■ Текст ■
______________________________

Как жаль, что стала я теперь другой,
Суровой и карающей я стала...
Сильва Капутикян
Завершив первый этап многопланового проекта «Плавание парусного судна «Киликии» по семи морям вокруг Европы», мы, члены экипажа, как и обещали, посетили Сильву Капутикян. Многие впервые переступили порог её дома. Конечно, со школьной скамьи знали о величии этого имени, этого образа. Учили в школе волшебное стихотворение «Слово сыну». Была недосягаема. И вдруг вот она – опираясь на палку, медленно передвигаясь и широко улыбаясь, встречает целую ораву загорелых дочерна бородачей и весело на русском языке бросает: «Стареющие пираты пришли к моему огню». Я удивился этой фразе, которая до боли мне была знакома. Однако не сразу я смог припомнить её автора. Да и не до этого было мне в тот торжественный миг, слишком шумно было в прихожей у Сильвы.

______________________________

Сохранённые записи

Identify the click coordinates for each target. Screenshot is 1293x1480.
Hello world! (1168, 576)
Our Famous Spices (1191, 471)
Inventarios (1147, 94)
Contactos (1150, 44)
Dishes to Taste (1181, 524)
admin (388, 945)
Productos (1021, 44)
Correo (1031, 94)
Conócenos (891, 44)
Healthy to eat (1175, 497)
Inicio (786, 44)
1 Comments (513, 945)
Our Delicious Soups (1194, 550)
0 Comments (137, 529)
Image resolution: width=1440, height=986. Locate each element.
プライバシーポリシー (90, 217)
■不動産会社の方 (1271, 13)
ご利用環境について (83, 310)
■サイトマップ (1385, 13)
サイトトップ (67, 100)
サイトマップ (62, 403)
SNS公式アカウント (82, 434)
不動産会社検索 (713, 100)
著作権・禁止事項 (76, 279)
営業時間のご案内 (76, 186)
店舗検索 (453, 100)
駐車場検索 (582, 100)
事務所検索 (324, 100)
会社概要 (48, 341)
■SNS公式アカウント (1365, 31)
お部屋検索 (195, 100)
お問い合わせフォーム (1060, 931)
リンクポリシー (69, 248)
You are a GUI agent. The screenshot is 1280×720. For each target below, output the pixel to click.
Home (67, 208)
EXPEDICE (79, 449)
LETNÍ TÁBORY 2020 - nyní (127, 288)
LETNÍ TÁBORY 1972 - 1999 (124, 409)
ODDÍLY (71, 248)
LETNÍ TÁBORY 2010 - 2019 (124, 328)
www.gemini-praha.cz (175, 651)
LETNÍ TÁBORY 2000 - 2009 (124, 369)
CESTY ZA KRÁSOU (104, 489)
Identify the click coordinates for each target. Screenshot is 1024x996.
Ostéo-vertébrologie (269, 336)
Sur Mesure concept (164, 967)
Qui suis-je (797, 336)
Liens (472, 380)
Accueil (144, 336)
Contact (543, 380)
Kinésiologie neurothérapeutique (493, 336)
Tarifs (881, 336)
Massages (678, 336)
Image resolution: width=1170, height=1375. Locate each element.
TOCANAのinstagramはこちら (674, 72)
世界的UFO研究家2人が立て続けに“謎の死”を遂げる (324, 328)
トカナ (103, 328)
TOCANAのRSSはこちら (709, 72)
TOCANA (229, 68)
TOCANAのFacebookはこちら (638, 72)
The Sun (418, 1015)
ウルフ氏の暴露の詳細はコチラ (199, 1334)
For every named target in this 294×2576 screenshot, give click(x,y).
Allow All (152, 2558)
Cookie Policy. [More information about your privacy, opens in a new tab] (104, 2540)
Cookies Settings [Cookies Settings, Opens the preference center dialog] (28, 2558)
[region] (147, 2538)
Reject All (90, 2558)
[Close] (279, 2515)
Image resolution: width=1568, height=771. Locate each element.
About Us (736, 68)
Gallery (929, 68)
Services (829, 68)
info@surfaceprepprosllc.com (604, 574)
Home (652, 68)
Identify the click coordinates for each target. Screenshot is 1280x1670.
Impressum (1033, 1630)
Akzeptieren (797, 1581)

______________________________

■ Что сделать ■
1 – Изложите текст о визите к Сильве Капутикян в двух предложениях.
2 – Перечислите все деепричастные обороты из текста о визите к Сильве Капутикян, которые описывают её саму.
3 – Напишите, что идёт дальше в тексте о визите к Сильве Капутикян, начав сразу после его последнего предложения.
Записи — отдельный материал, к тексту они не относятся.

■ Ответы по порядку ■
1 – После первого этапа проекта «Плавание парусного судна «Киликии» по семи морям вокруг Европы» члены экипажа, как и обещали, пришли к Сильве Капутикян, чьё имя многие знали ещё со школы. Опираясь на палку и широко улыбаясь, она встретила загорелых бородачей словами «Стареющие пираты пришли к моему огню», и эта фраза показалась рассказчику знакомой, но её автора он сразу не припомнил.

2 – опираясь на палку; медленно передвигаясь; широко улыбаясь

3 –
Находясь в море, ребята хорошо знали, что мы непременно посетим Сильву Капутикян и Соса Саркисяна, которые, бывало, в день по нескольку раз звонили на борт «Киликии». И вот исполнилась их мечта. Взяв слово, я, как всегда делала хозяйка дома, начал издалека. Поведал «киликийцам» о том, что более семидесяти лет Сильва Барунаковна находится под пристальным вниманием не только нашего народа. Правда, тотчас же подчёркнуто извинился за то, что я невольно намекнул на солидный её возраст. Сильва засмеялась и иронично сказала скороговоркой, словно готова была к раскрытию темы возраста: «Во-первых, согласно твоей статистике, получается, что мой творческий стаж больше твоего биологического возраста. И это можно доказать документально. Тебе только через пару месяцев исполнится семьдесят, а моё первое стихотворение было опубликовано в «Пионер канч» семьдесят два года назад. Во-вторых, женщина, стоящая на пороге девяностолетия, уже не боится, когда ей напоминают о возрасте, скорее гордится. Ибо такую женщину можно уже назвать не только талантливой и умной, но и мудрой. Так что ради одного только этого стоит дожить до девяноста лет плюс один день». Над праздничным столом вспыхнул весёлый хохот. Я заметил, что ярче всех сияло красивое Сильвино лицо. Понимал, она всё ждала, что кто-то спросит её о загадке «плюс один день». Но в это время спасительница – близкая родственница Рафлета (она, действительно, последние годы просто героически спасала тяжелобольную Сильву) принесла очередное блюдо, и молодёжь радостно зашумела.
Я хорошо знал об этой самой загадке. Но мне хотелось, чтобы хозяйка дома сама раскрыла тайну. И спросил довольно громко, чтобы заодно остановить весёлое шушуканье по поводу фирменной кюфты: «А почему это, Сильва-джан (она давно настоятельно требовала, чтобы близкие друзья называли её просто по имени), именно один день – этакая ванская щедрая жадность?»
Довольная моим вопросом, Сильва начала как-то философски обстоятельно: «Видишь ли, у нас, я не знаю, с чьей это лёгкой руки, все некрологи начинают словами: «На таком-то году жизни…» Вот и хочется, чтобы обо мне писали, что я ушла на десятом десятке лет…» И чуть погодя добавила: «А ведь как звучит – десятый десяток! Но для этого надо пережить девяносто лет хотя бы на один день. Или умереть в день юбилея».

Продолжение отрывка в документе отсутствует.